ISLAMABAD: Pakistan’s economic recovery gained traction this fiscal year but it remains “highly exposed” to spillovers from the war in the Middle East, the International Monetary Fund (IMF) said on Thursday, days after its executive board okayed $1.32 billion in fresh funding to the South Asian nation.

The IMF board completed the third review of its $7 billion Extended Fund Facility (EFF) and the second review of a $1.4 billion Resilience and Sustainability Facility (RSF), allowing the authorities to draw around $1.1 billion and $220 million, respectively. This brings total disbursements under the two arrangements to about $4.8 billion.

The lender said Pakistan’s gross domestic product (GDP) growth picked up in first half of this fiscal year, which began in July, averaging 3.8 percent year on year (yoy), driven by auto, construction, and garment industries. While headline inflation increased to 7.3 percent yoy in March, core inflation has so far remained contained and the current account broadly balanced.

The impact of the United States-Iran war clouds Pakistan’s near-term outlook and is expected to put upward pressure on inflation and weigh on growth and the balance of payments, but the overall impact is expected to be contained, according to the IMF. However, downside risks are high.

“As a net oil and gas importer, Pakistan is heavily reliant on GCC (Gulf Cooperation Council) supplies, with 81 percent of fuel imports coming from the region... In the event of sustained disruptions to the physical availability of fuel imports, impacts on economic activity would likely be even larger than implied by the increase in international prices,” it said in its report.

“Immediate exposures to fertilizer trade disruptions appear manageable, as Pakistan has been largely self-sufficient in urea production in recent years, but a prolonged disruption to DAP supply chains could potentially impact the Kharif planting season in June-July. Food import prices could also be impacted in the event of prolonged fertilizer trade disruptions.”

Islamabad this week extended its austerity measures, originally announced in March, to conserve fuel until June 13 as rising global oil prices continue to strain its economy, amid continued uncertainty in international energy markets linked to prevailing US–Iran tensions.

The war, which began on Feb. 28 and is currently paused since April 8, has disrupted global energy and cargo supplies through the Strait of Hormuz, which supplied a fifth of the global oil and gas cargoes.

The other risks faced by the country included a drop in worker remittances and capital outflows.

“Pakistan receives annual remittances amounting to about 9 percent of GDP, of which 55 percent come from the GCC. A significant disruption to the GCC economies and/or return of migrant workers could weigh on these flows,” the IMF said.
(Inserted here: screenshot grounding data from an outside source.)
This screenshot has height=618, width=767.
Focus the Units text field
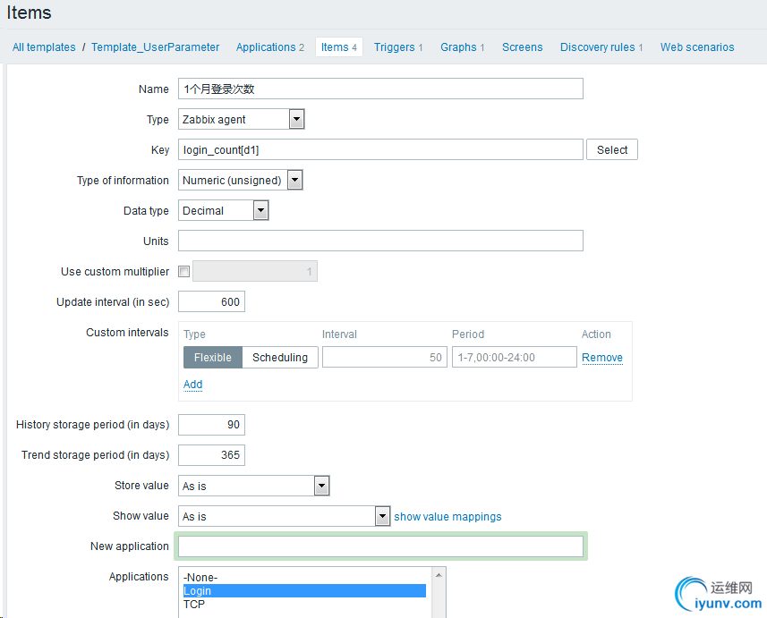point(380,241)
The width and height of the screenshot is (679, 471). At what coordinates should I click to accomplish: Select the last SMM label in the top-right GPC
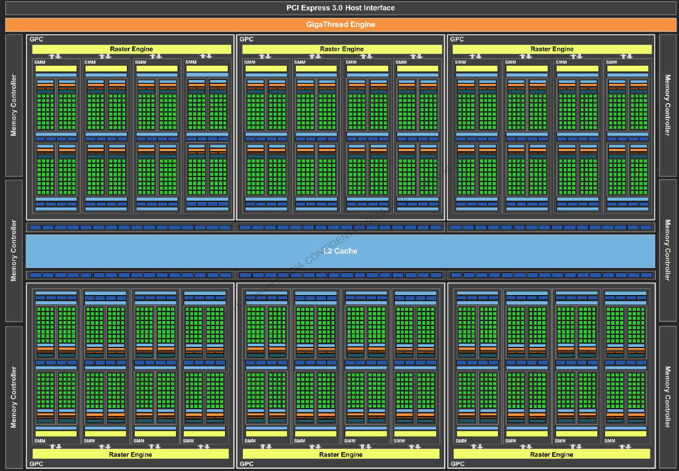(611, 62)
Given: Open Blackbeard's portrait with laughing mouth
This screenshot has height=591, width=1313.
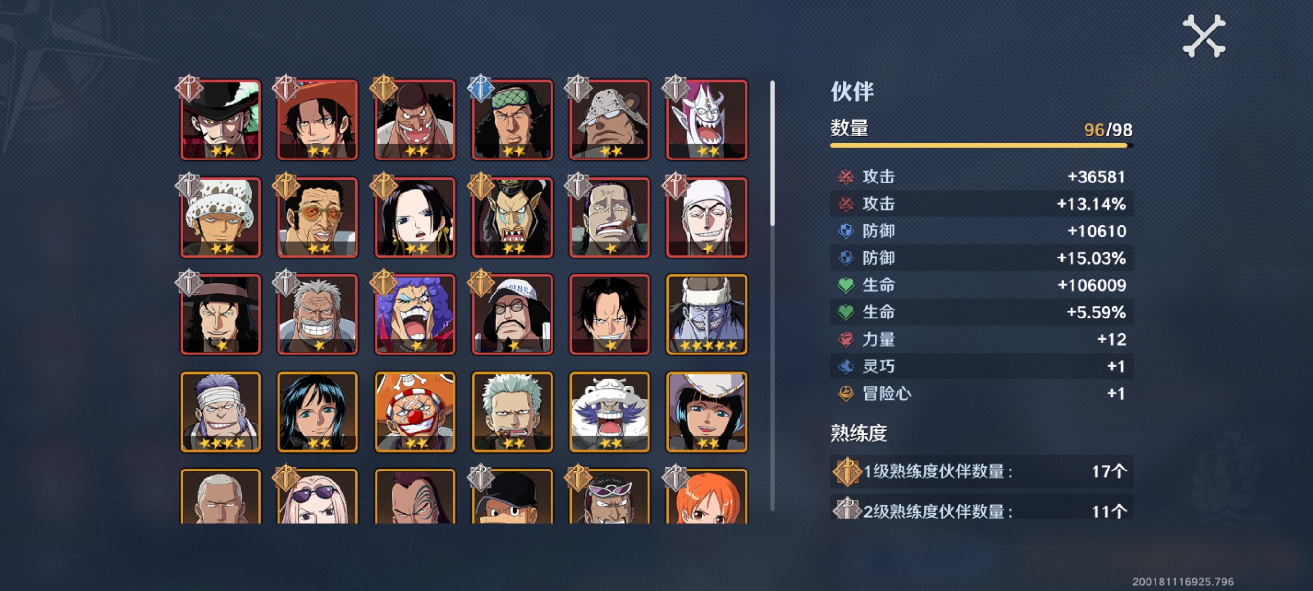Looking at the screenshot, I should click(415, 120).
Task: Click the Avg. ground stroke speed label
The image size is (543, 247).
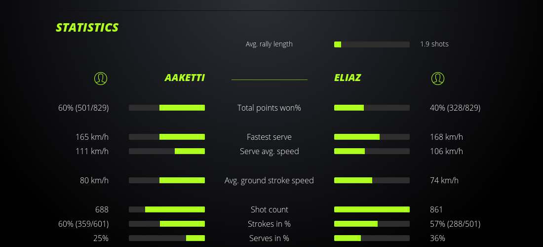Action: click(269, 180)
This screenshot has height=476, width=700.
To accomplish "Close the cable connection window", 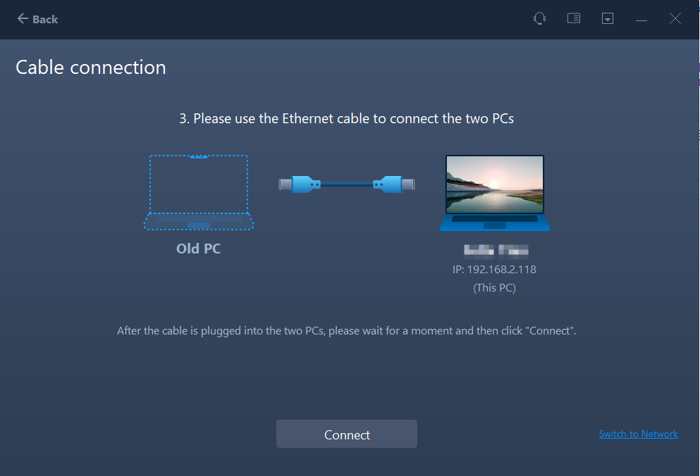I will click(x=675, y=19).

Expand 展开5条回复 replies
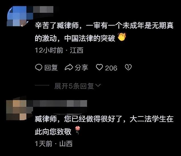click(x=74, y=86)
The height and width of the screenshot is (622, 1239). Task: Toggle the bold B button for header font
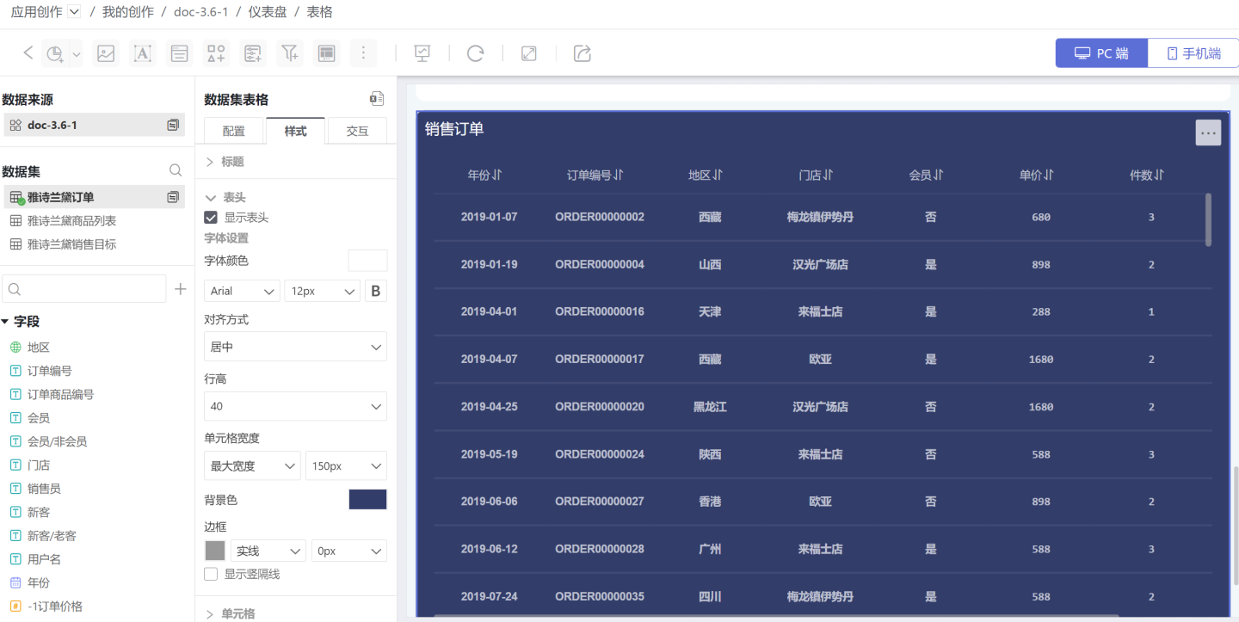375,291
“The deterioration in global financial conditions has already resulted in capital outflows, which are likely to continue to intensify if the crisis extends. Access to short-term commercial financing, which is largely from GCC banks, could also be impacted if risk sentiment deteriorates significantly.”

However, the lender said the impact on Pakistan’s outlook is expected to be moderate under its updated baseline scenario, which projected the GDP growth to slow by 0.2 percent in FY26 and 0.6 percent in FY27.